Newspapers, magazines, and other periodicals reached a peak of
cultural influence and financial success in Britain in the 1850s
and 1860s, out-publishing and out-selling books as much as one
hundred to one. But although scholars have long known that writing
for the vast periodical marketplace provided many Victorian authors
with needed income--and sometimes even with full second careers as
editors and journalists--little has been done to trace how the
midcentury ascendancy of periodical discourses might have
influenced Victorian literary discourse.
In The Dynamics of Genre, Dallas Liddle innovatively combines
Mikhail Bakhtin's dialogic approach to genre with methodological
tools from periodicals studies, literary criticism, and the history
of the book to offer the first rigorous study of the relationship
between mid-Victorian journalistic genres and contemporary poetry,
the novel, and serious expository prose. Liddle shows that
periodical genres competed both ideologically and economically with
literary genres, and he studies how this competition influenced the
midcentury writings and careers of authors including Elizabeth
Barrett Browning, Harriet Martineau, Anthony Trollope, George
Eliot, and the sensation novelists of the 1860s.
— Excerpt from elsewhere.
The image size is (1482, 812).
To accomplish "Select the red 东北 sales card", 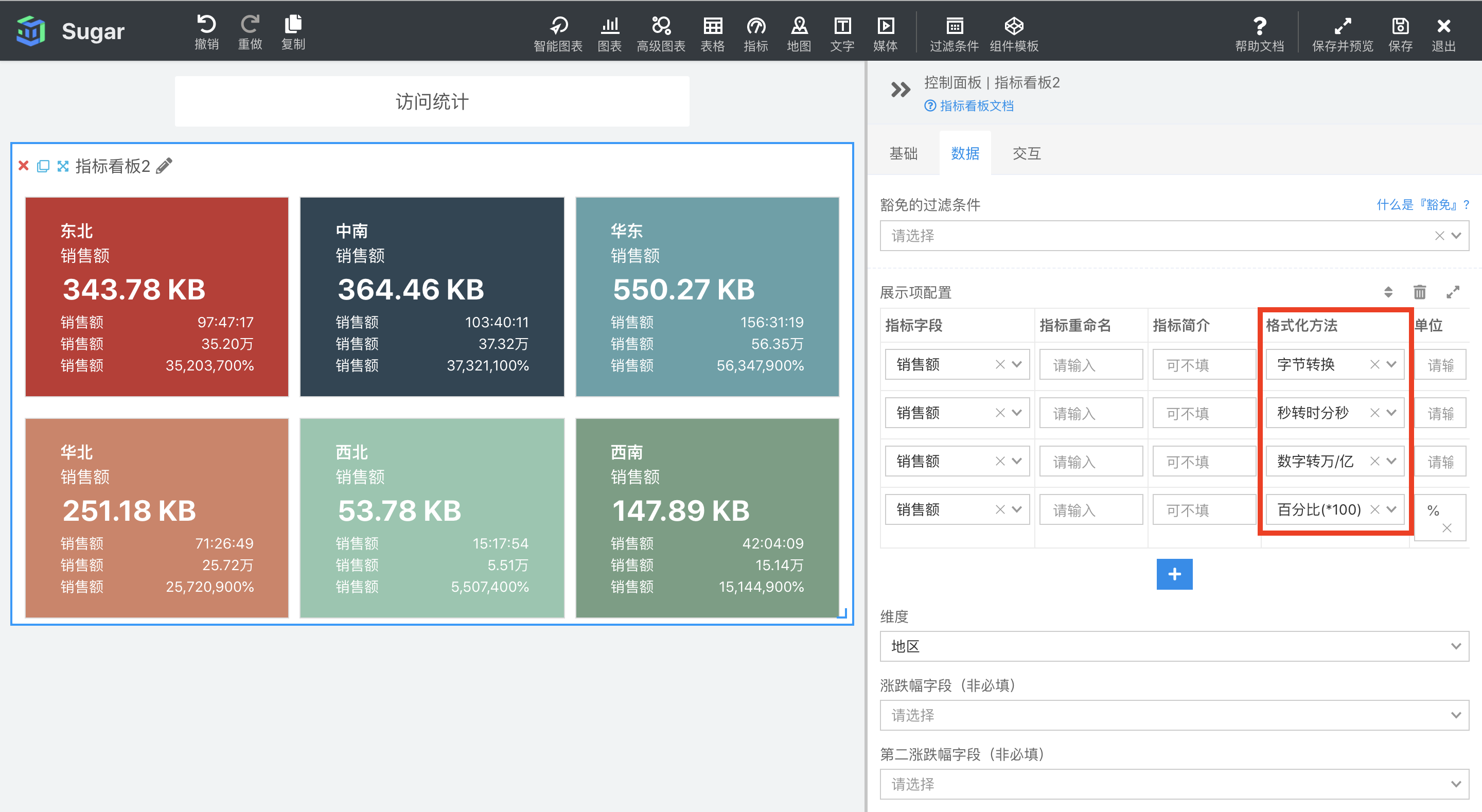I will (x=156, y=297).
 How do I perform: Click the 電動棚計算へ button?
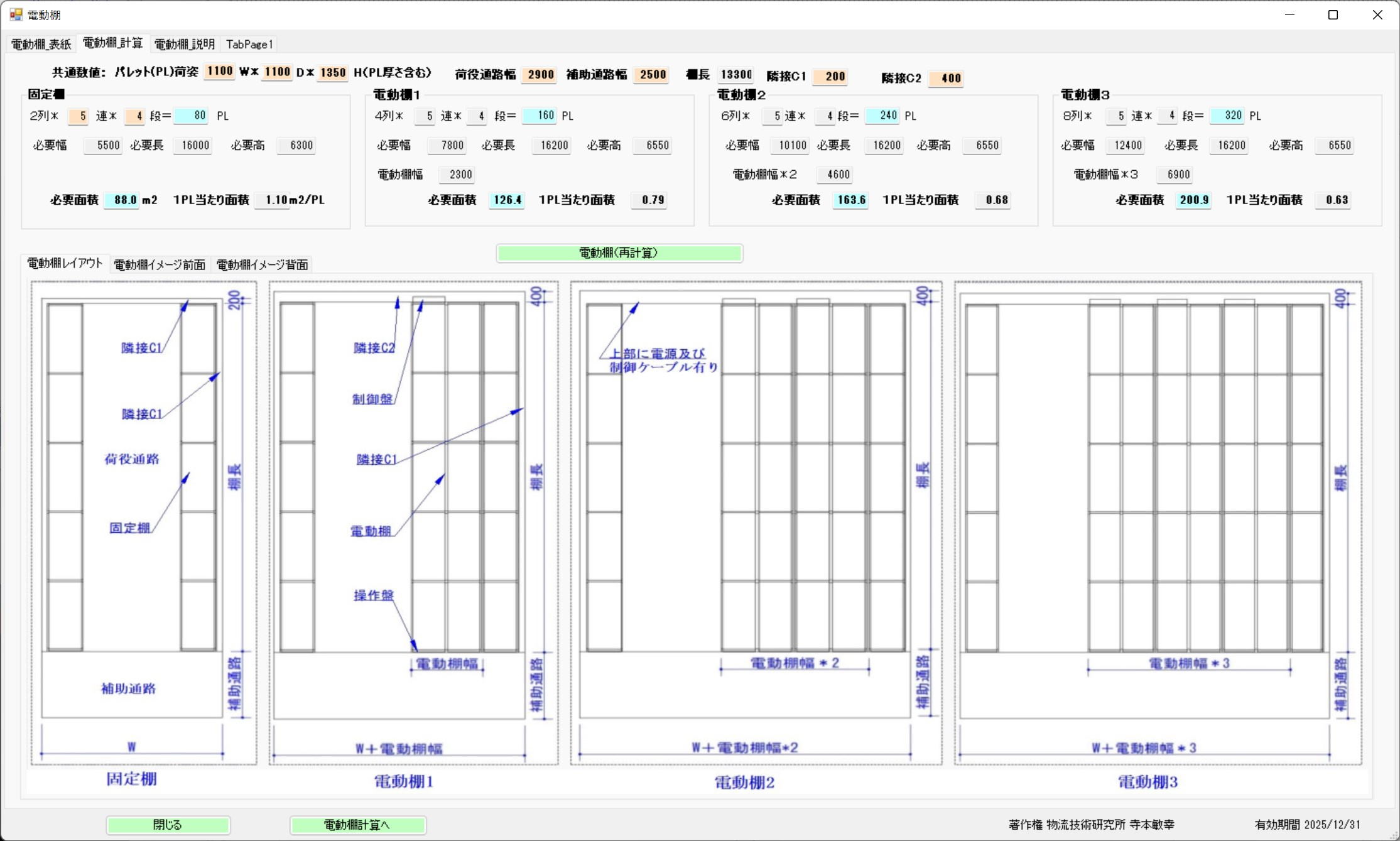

Some Victorian
writers directly adopted the successful genre forms and worldview
of journalism, but others such as Eliot strongly rejected them,
while Trollope launched his successful career partly by using
fiction to analyze journalism's growing influence in British
society. Liddle argues that successful interpretation of the works
of these and many other authors will be fully possible only when
scholars learn to understand the journalistic genre forms with
which mid-Victorian literary forms interacted and competed.